La Belgique a également voté la loi 10 avril 2014 insérant la probation comme peine autonome dans le Code pénal, et modifiant le Code d’instruction criminelle, et la loi du 29 juin 1964 concernant la suspension, le sursis et la probation entrera en vigueur au 1er décembre 2014. Cette loi instaure la probation comme une peine autonome en matière correctionnelle et de police au même niveau que la peine de prison, la peine de surveillance électronique et la peine de travail autonome.
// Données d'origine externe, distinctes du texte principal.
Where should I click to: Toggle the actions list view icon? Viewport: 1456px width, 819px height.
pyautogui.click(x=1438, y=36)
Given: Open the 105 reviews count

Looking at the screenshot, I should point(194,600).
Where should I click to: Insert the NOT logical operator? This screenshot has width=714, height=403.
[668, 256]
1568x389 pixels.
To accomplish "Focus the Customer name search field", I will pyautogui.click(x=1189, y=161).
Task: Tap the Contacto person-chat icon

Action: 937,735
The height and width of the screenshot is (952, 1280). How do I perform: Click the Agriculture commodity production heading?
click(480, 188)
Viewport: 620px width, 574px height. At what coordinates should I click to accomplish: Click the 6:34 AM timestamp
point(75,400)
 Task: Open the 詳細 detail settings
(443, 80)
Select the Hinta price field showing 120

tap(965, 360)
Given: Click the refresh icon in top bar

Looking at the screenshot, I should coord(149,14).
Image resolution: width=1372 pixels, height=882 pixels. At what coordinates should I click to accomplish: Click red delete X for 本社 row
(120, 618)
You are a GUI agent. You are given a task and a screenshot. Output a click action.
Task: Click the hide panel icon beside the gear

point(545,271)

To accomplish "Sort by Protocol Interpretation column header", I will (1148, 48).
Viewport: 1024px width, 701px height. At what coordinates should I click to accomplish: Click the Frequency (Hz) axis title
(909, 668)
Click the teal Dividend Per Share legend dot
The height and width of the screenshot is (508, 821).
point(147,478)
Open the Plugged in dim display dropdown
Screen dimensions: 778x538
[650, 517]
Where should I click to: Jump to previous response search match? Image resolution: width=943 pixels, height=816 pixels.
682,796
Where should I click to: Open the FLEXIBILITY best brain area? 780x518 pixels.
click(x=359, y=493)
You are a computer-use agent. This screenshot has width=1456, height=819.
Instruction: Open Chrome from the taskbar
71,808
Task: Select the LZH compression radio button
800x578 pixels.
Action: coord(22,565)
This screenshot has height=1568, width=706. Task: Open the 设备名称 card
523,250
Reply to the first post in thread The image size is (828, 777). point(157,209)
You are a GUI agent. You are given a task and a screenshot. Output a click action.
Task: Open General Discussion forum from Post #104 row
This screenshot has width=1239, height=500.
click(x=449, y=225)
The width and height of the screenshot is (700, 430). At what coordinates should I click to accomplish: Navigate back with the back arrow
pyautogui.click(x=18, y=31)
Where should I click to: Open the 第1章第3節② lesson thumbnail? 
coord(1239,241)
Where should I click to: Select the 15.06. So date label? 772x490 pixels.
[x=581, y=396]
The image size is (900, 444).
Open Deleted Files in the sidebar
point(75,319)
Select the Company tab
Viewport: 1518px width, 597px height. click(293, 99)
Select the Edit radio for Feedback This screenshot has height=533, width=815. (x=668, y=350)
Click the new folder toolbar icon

La peine de probation autonome consiste pour une personne condamnée mais laissée en liberté de se conformer à des conditions particulières individualisées imposées pendant un certain délai (6 mois à 2 ans) qui est déterminé par le juge. La peine de probation autonome peut être imposée si le fait repréhensible est punissable d’une peine de police ou d’une peine correctionnelle (maximum 5 ans emprisonnement). Sont exclus les mêmes délits que ceux énumérés pour les peines de travail (viol, prise d’otage,…). Avec 11.527 personnes détenues en début juillet 2014 pour une capacité carcérale 9.900 places, la Belgique essaye de promouvoir l’extension le recours aux peines et mesures alternatives pour désengorger ses prisons surpeuplées. C’est ainsi qu’actuellement, plus de 40.000 personnes sont suivies par des Maisons de justice chargées d’exécuter les peines et mesures alternatives à la détention.
Changer de paradigme : Pour M. Tournier, L’objectif à long terme devrait être d’intégrer dans la contrainte pénale les autres peines alternatives existantes ainsi que les peines correctionnelles. De la sorte, la prison deviendrait un dernier recours (ultima ratio), réservée aux peines criminelles, et donc une réelle alternative à la contrainte pénale.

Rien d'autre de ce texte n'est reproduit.